I have been fighting with this as a hobby game developer myself. Having a family with kids, fairly bad discipline, and a bad habit just like everyone else to want to do everything at once (which seem to plague not just hobbyist game development but all software development), I find it hard to get any of my games created. So the years goes on but in this matter, time is on our side as I see it because:

  1. I develop software for a living, and some of the things learned from that job is usable when developing games. As the years goes on, my skills toolbox increases. This is true also for hobby programmers "cranking out unintresting simple games" for the sake of exercising his/her programming skills.
  2. The computer industry (hardware and software) moves on as well, so what was a dreadfully complex task in the 1980ies and 1990ies or even a few years ago might today be taken care of by some proven and reliable library someone else wrote. As hardware gets more powerful and cheaper over time, more high level tools, libraries and programming languages becomes an option when developing games.
::::::
§ **DIRECTIVE 1**: Please transcribe the entries from the line containing "This screenshot has width=1280, height=1024." through the line containing "Open the Available Actions dropdown", including both of those lines.
The entries below are unrelated to the text about hobby game development.

§ **INPUT MATERIAL**:
::::::
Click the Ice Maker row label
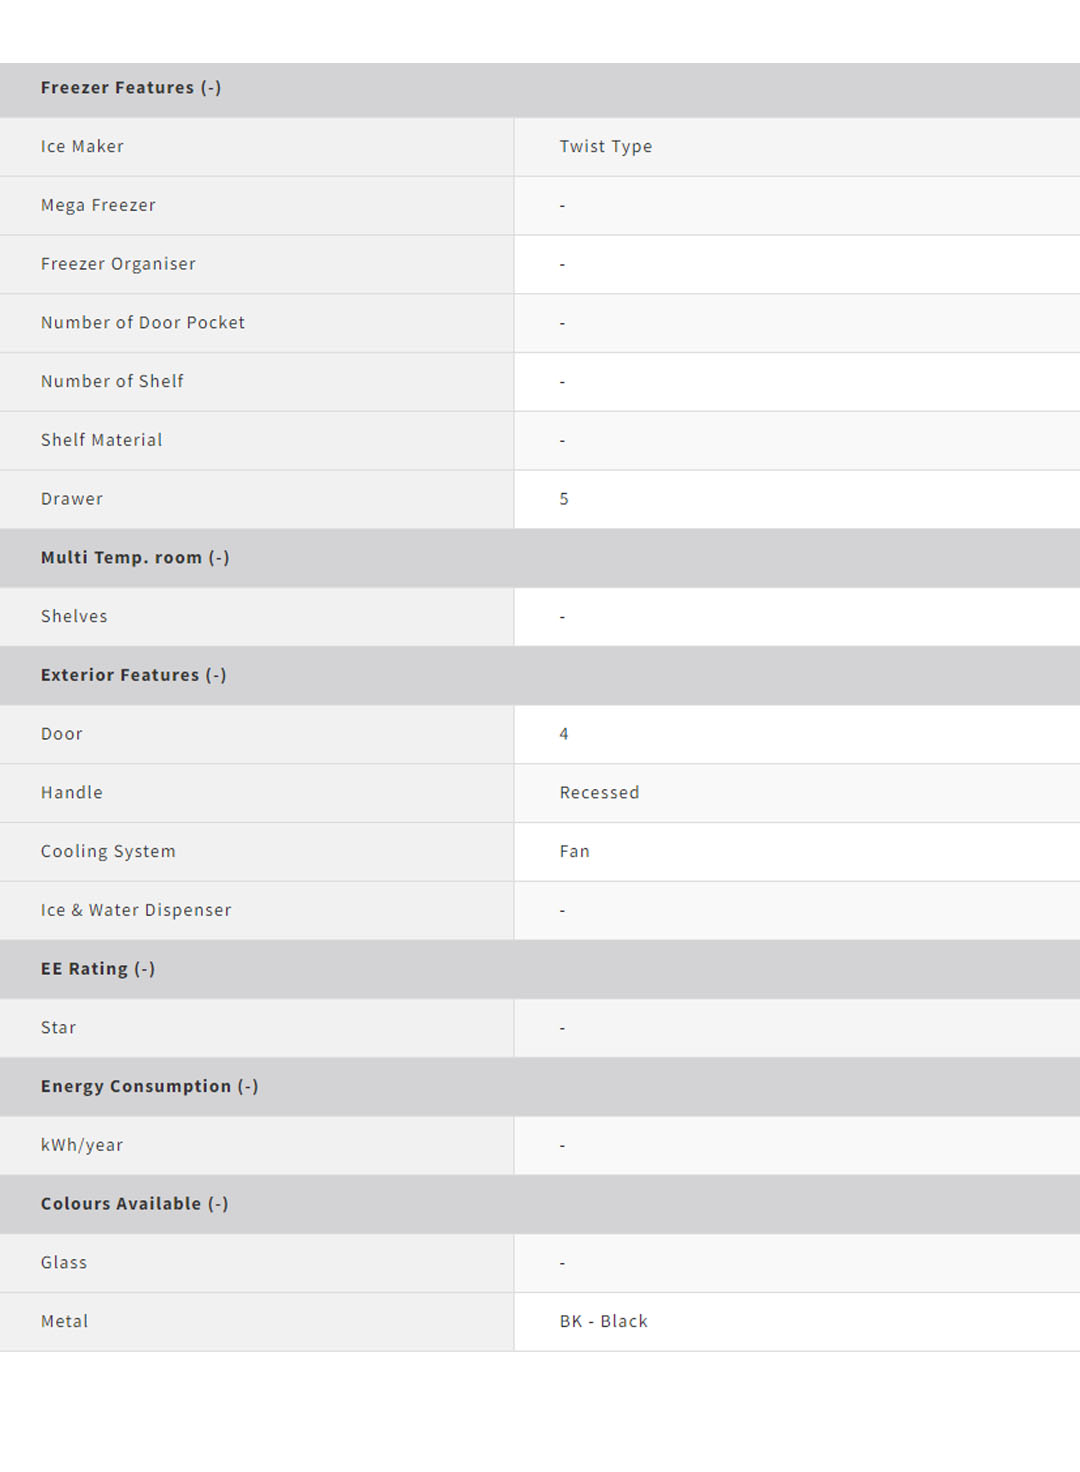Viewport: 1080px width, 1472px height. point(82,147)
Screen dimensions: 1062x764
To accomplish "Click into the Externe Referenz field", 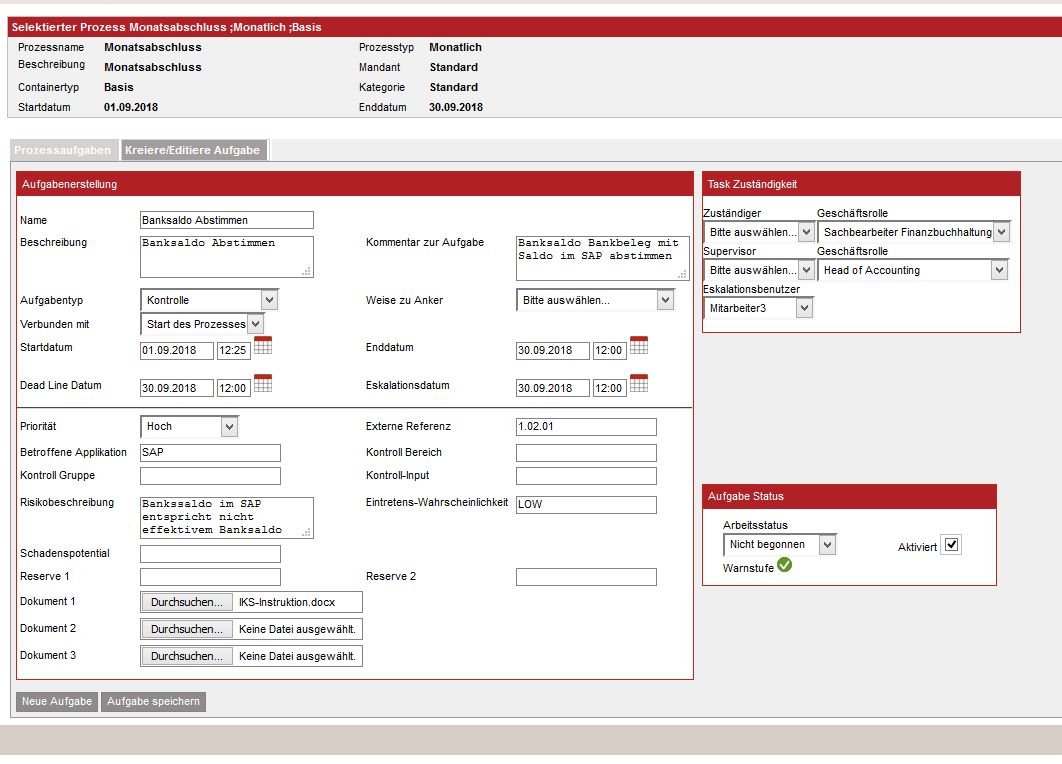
::::::
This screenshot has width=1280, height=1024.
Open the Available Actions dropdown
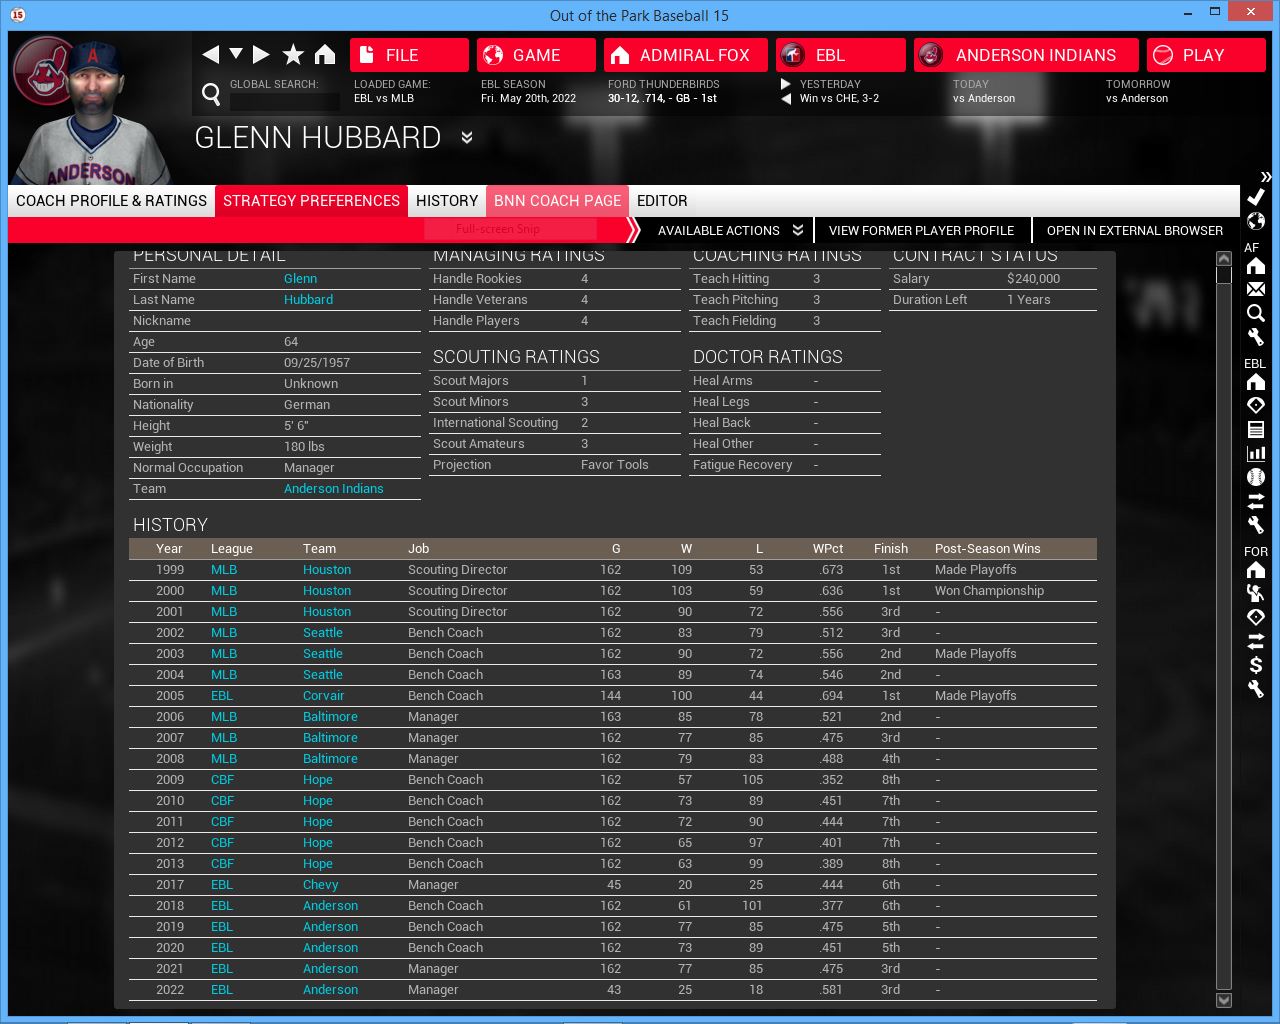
::::::
§ **DIRECTIVE 2**: From the hobby game development text, reproduce word for word the stretch from "1. I develop" through "option when developing games.".

§ **COMPLETE ANSWER 1**:
This screenshot has width=1280, height=1024.
Open the Available Actions dropdown

§ **COMPLETE ANSWER 2**:
1. I develop software for a living, and some of the things learned from that job is usable when developing games. As the years goes on, my skills toolbox increases. This is true also for hobby programmers "cranking out unintresting simple games" for the sake of exercising his/her programming skills.
  2. The computer industry (hardware and software) moves on as well, so what was a dreadfully complex task in the 1980ies and 1990ies or even a few years ago might today be taken care of by some proven and reliable library someone else wrote. As hardware gets more powerful and cheaper over time, more high level tools, libraries and programming languages becomes an option when developing games.